━━━ Document excerpt ━━━
Provisions in the fiscal 2000 Transportation Appropriations bill also requires states to get permission before releasing any information, such as names, ages and addresses, to third parties for marketing purposes.
The House approved the appropriations bill restrictions last Friday, and the Senate signed on earlier this week. The provisions will go into effect in June if President Clinton signs the bill as expected. States that do not comply risk losing federal funding for transportation projects.
Last year, three states agreed to sell license photos and other license information to Image Data LLC, but all three have backed out after intense backlash from citizens. "At one point last year, Florida, South Carolina and Colorado had agreed to sell the photos, but it caused such an uproar from citizens that everyone backed out," said Misty Blackburn, a public information specialist at the Florida Department of Motor Vehicles.
South Carolina signed a contract with Nashua, N.H.-based Image Data in January 1998 and had sold driver information from its database for the company to use, but voided the contract in March 1999 because of the problems it caused, said Sherri Iacobelli, a spokeswoman for the South Carolina DMV. More than 100,000 South Carolinians requested to "opt out" of the system before the contract was canceled.
"We got out of the contract, and they sued us," Iacobelli said. "After that, a billed was passed in the state legislature that restricted the information we can sell through the DMV, including photos, Social Security numbers, and height and weight [statistics]."
Image Data (www.imagedatallc.com) develops identity fraud prevention systems and has changed their system since the state contracts fell through earlier this year, said spokeswoman Lorna Christie. "We have totally revamped our technology and no longer require bulk purchasing from state databases. We want consumers to have the choice to participate in our new system," she said.
Christie said legal actions with the states and other parties are "still being resolved" but did not have specific information to offer.
━━━ Dataset rows ━━━
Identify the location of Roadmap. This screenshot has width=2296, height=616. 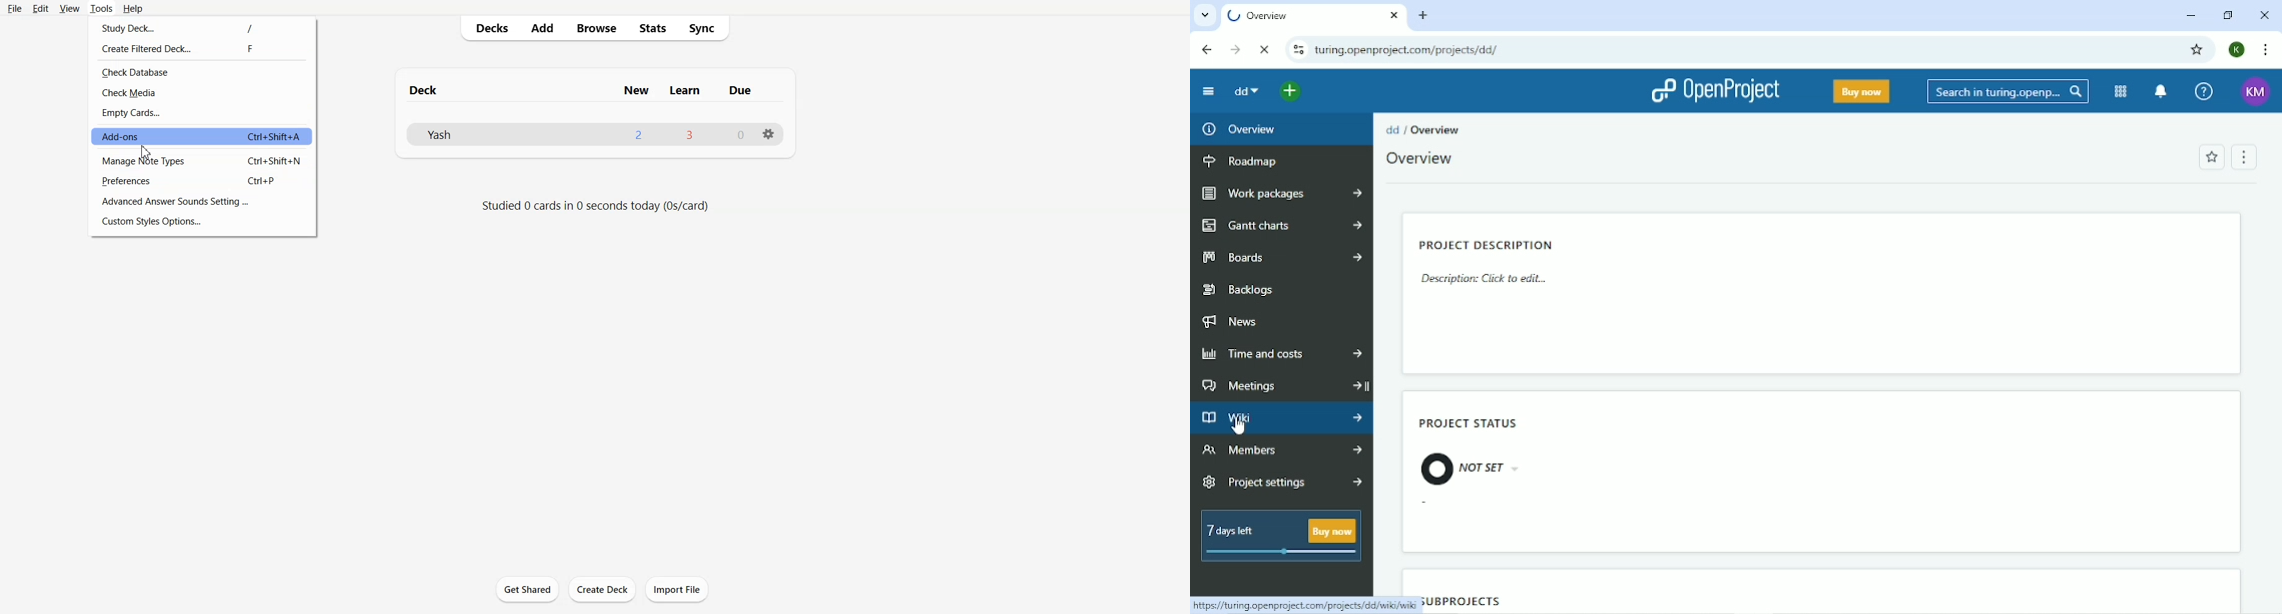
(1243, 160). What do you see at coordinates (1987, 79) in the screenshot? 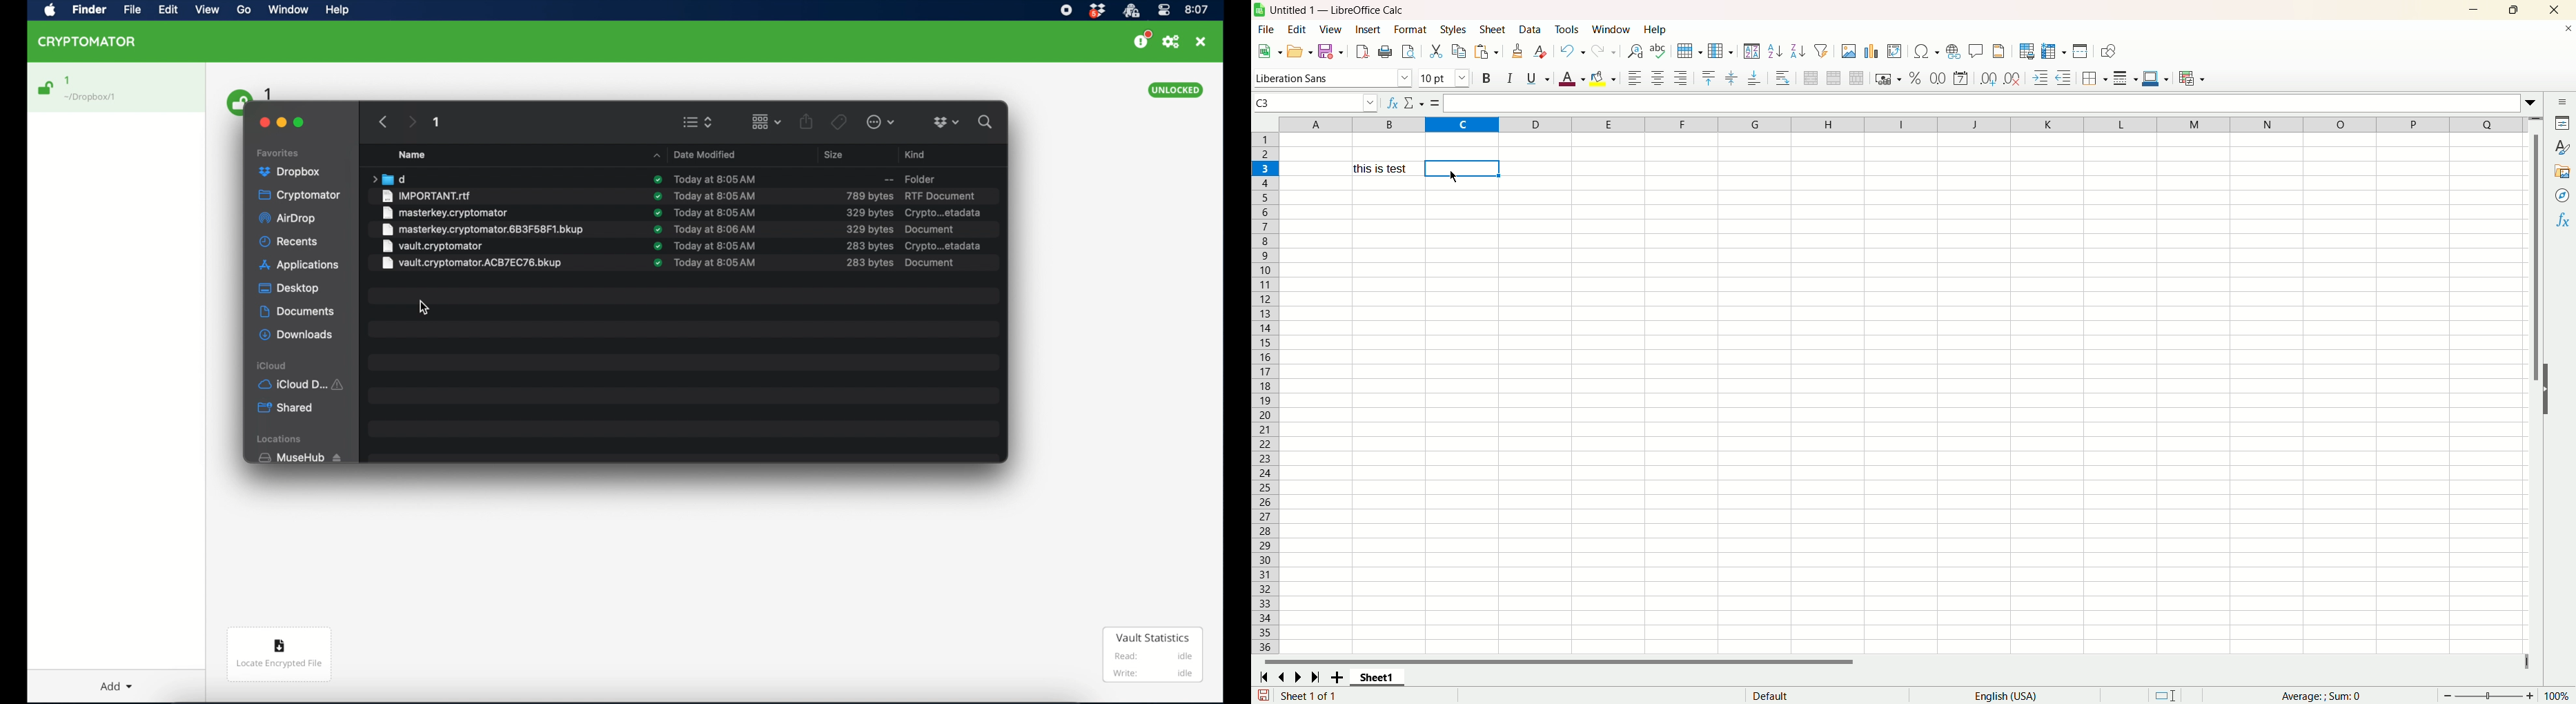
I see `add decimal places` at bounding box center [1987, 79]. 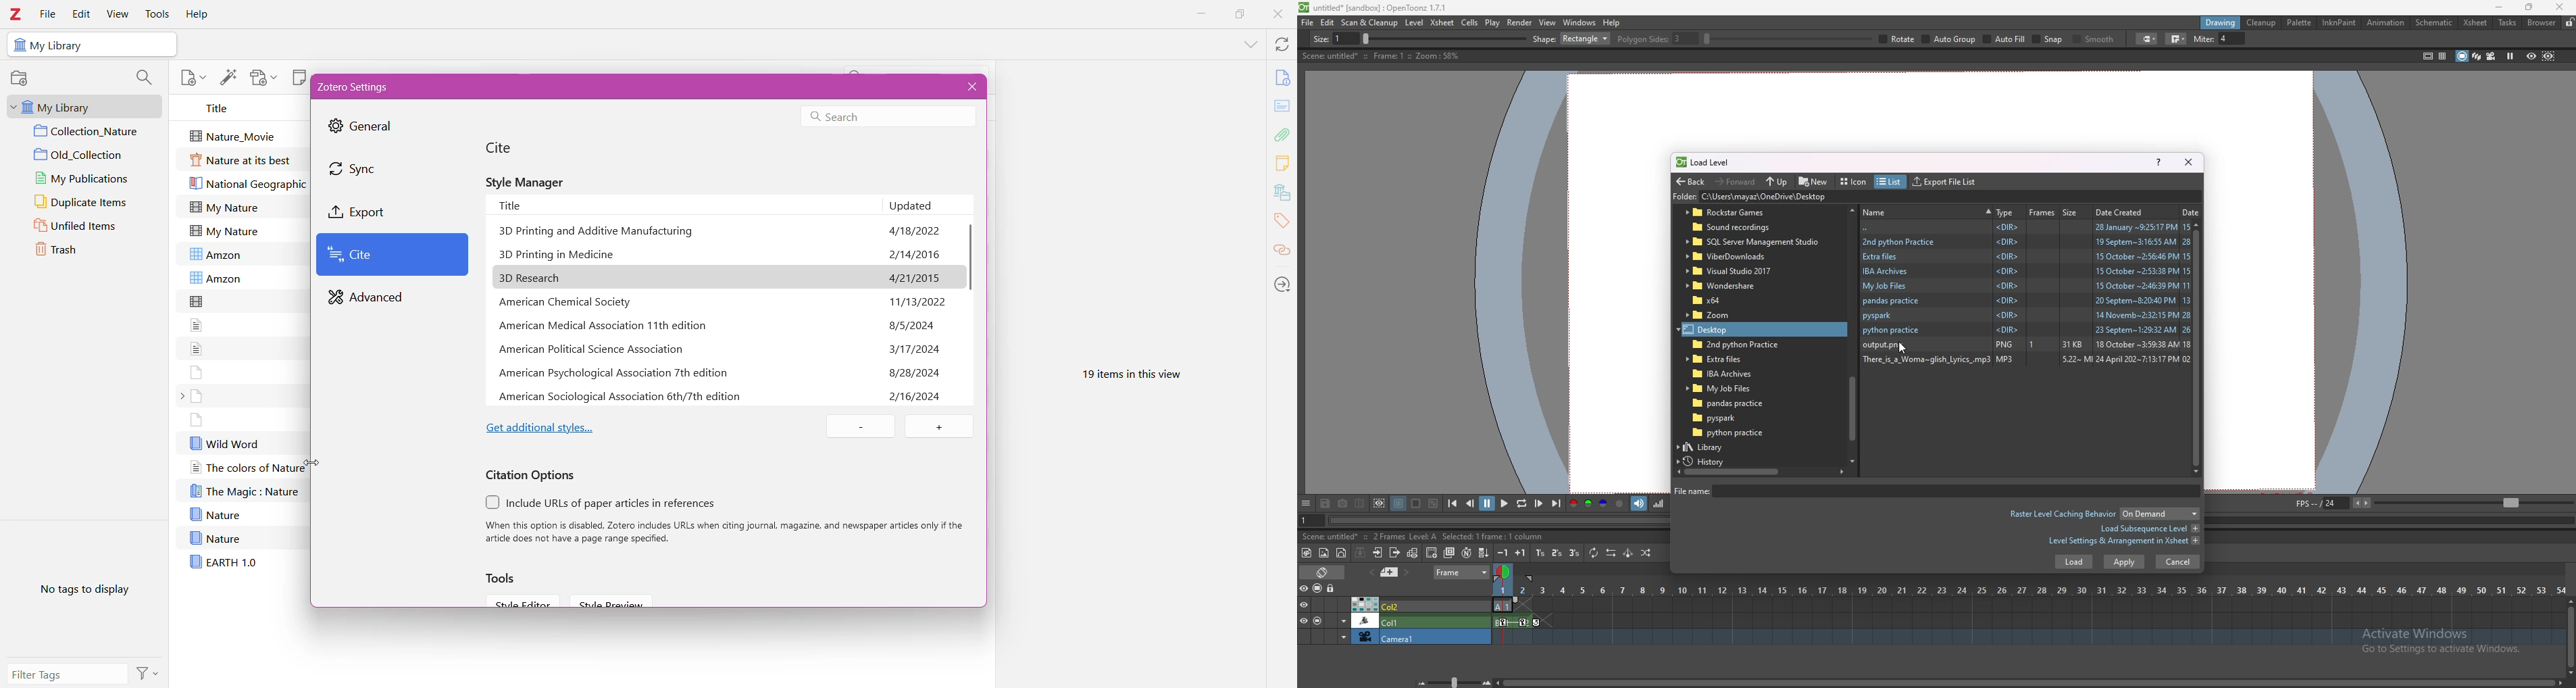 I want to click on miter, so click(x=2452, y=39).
━━━
Reproduce the passage on state sales of driver's license data word for word, from its first sentence to its last.

Provisions in the fiscal 2000 Transportation Appropriations bill also requires states to get permission before releasing any information, such as names, ages and addresses, to third parties for marketing purposes.
The House approved the appropriations bill restrictions last Friday, and the Senate signed on earlier this week. The provisions will go into effect in June if President Clinton signs the bill as expected. States that do not comply risk losing federal funding for transportation projects.
Last year, three states agreed to sell license photos and other license information to Image Data LLC, but all three have backed out after intense backlash from citizens. "At one point last year, Florida, South Carolina and Colorado had agreed to sell the photos, but it caused such an uproar from citizens that everyone backed out," said Misty Blackburn, a public information specialist at the Florida Department of Motor Vehicles.
South Carolina signed a contract with Nashua, N.H.-based Image Data in January 1998 and had sold driver information from its database for the company to use, but voided the contract in March 1999 because of the problems it caused, said Sherri Iacobelli, a spokeswoman for the South Carolina DMV. More than 100,000 South Carolinians requested to "opt out" of the system before the contract was canceled.
"We got out of the contract, and they sued us," Iacobelli said. "After that, a billed was passed in the state legislature that restricted the information we can sell through the DMV, including photos, Social Security numbers, and height and weight [statistics]."
Image Data (www.imagedatallc.com) develops identity fraud prevention systems and has changed their system since the state contracts fell through earlier this year, said spokeswoman Lorna Christie. "We have totally revamped our technology and no longer require bulk purchasing from state databases. We want consumers to have the choice to participate in our new system," she said.
Christie said legal actions with the states and other parties are "still being resolved" but did not have specific information to offer.